Pixel coordinate grounding data
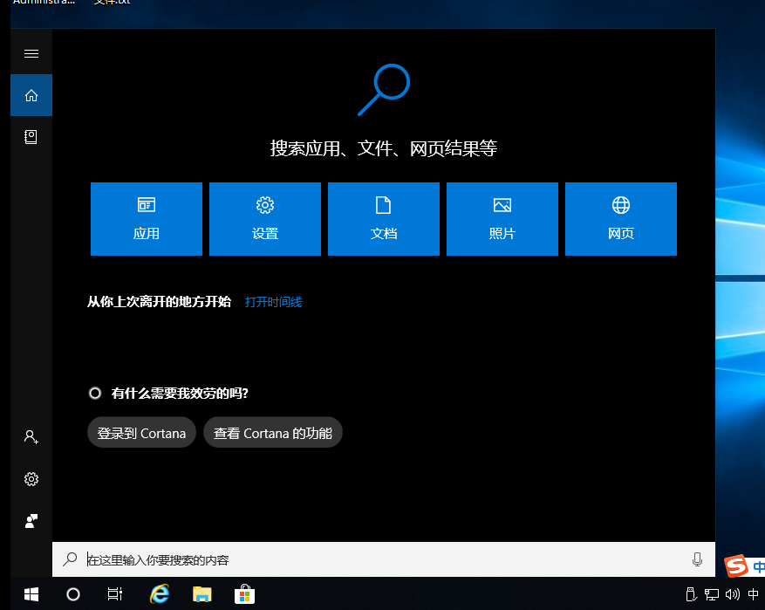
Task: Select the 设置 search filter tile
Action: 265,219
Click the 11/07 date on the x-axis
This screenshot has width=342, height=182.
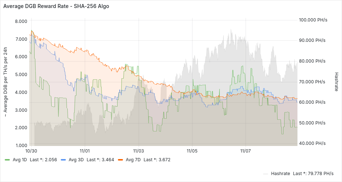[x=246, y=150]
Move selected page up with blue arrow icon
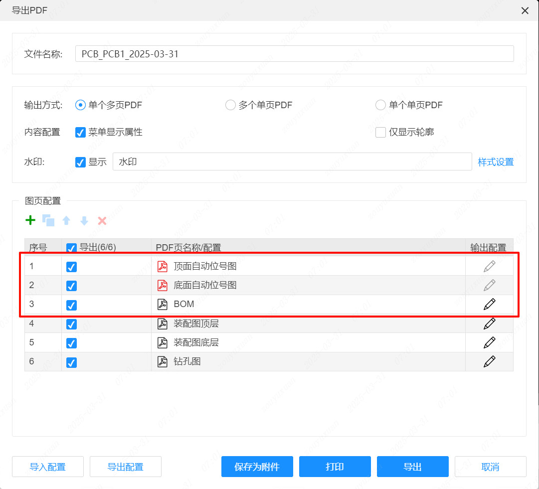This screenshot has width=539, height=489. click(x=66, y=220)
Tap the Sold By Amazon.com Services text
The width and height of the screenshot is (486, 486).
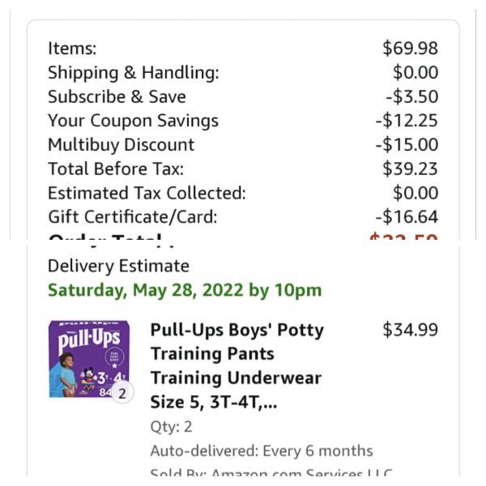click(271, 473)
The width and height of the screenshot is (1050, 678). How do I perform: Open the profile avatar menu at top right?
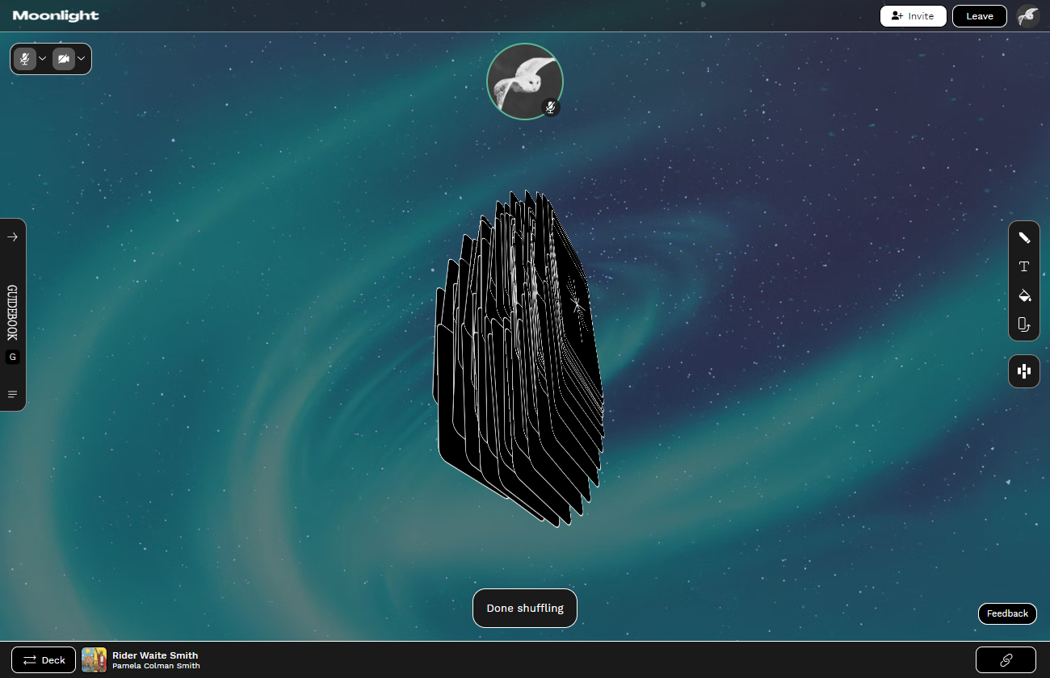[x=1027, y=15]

WHAT YOU ARE ASKED TO DO: Copy exactly the lines from the one containing "Click the 11/07 date on the x-axis" through the final line of the records above, both included, and leave out any pictures.

ANSWER FOR THIS EXERCISE:
Click the 11/07 date on the x-axis
This screenshot has width=342, height=182.
[x=246, y=150]
Move selected page up with blue arrow icon
This screenshot has width=539, height=489. click(x=66, y=220)
Tap the Sold By Amazon.com Services text
The width and height of the screenshot is (486, 486).
click(271, 473)
The width and height of the screenshot is (1050, 678). How do I perform: Open the profile avatar menu at top right?
[x=1027, y=15]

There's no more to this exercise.